→ YOUR TASKS
1. Using the article on industrial security advisories, answer these questions:
(a) How many new advisories did Siemens issue?
(b) Which Schneider Electric products are affected by the BlastRadius vulnerability?
(c) In which Aveva product was a critical flaw found?
2. From the article on industrial security advisories, output the passage starting at "Siemens is also" and ending at "privilege escalation vulnerabilities.", copied word for word.

→ PROVIDED PASSAGE
Major industrial companies including Siemens, Schneider Electric, Aveva, Rockwell Automation, ABB, Phoenix Contact, Mitsubishi Electric, and Moxa have disclosed new security advisories following the recent Patch Tuesday. These announcements address a range of vulnerabilities affecting their Industrial Control Systems (ICS).
Siemens Leads with Nine Advisories
Siemens has been proactive, issuing nine new advisories. Among these, a critical advisory addresses older Wi-Fi vulnerabilities in Scalance W-700 devices. The company has also resolved high-severity issues in Sinec NMS, Ruggedcom Crossbow, and Industrial Edge Management, involving authentication bypass and privilege escalation risks. Additionally, medium-severity vulnerabilities in their TPM and Analytics Toolkit have been mitigated.
Siemens is also participating in the CVE Program’s new Supplier Authorized Data Publisher (SADP) initiative, allowing vendors to enhance vulnerability details. Other tech leaders like Cisco and Microsoft are part of this pilot project.
Schneider Electric and Aveva Announcements
Schneider Electric has released three advisories, one of which details the impact of the recently disclosed BlastRadius vulnerability on Modicon Networking Managed Switches. The remaining advisories cover medium-severity vulnerabilities in PowerChute Serial Shutdown software and Easergy MiCOM Px40 relays.
Aveva has alerted customers to a critical flaw in Pipeline Simulation, involving missing authorization and privilege escalation vulnerabilities.

→ DATA EXTRACTS
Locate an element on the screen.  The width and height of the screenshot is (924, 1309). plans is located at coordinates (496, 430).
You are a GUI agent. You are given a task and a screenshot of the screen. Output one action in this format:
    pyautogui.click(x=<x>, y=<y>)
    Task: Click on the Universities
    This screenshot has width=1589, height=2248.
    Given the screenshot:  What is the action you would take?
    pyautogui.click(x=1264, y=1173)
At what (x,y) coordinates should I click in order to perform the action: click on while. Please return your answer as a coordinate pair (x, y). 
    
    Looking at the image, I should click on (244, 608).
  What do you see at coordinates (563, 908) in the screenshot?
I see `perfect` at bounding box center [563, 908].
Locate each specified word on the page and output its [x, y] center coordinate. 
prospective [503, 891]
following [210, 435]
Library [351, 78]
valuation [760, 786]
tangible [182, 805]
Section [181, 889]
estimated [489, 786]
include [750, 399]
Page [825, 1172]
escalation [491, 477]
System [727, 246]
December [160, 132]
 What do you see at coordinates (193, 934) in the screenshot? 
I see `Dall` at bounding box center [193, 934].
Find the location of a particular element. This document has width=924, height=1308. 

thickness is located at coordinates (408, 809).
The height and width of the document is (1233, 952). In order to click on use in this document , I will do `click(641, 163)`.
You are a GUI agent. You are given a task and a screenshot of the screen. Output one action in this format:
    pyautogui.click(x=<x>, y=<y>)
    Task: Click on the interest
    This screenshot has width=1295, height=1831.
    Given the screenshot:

→ SOLUTION LIST
1.
(a) Nine
(b) Modicon Networking Managed Switches
(c) Pipeline Simulation

2.
Siemens is also participating in the CVE Program’s new Supplier Authorized Data Publisher (SADP) initiative, allowing vendors to enhance vulnerability details. Other tech leaders like Cisco and Microsoft are part of this pilot project.
Schneider Electric and Aveva Announcements
Schneider Electric has released three advisories, one of which details the impact of the recently disclosed BlastRadius vulnerability on Modicon Networking Managed Switches. The remaining advisories cover medium-severity vulnerabilities in PowerChute Serial Shutdown software and Easergy MiCOM Px40 relays.
Aveva has alerted customers to a critical flaw in Pipeline Simulation, involving missing authorization and privilege escalation vulnerabilities.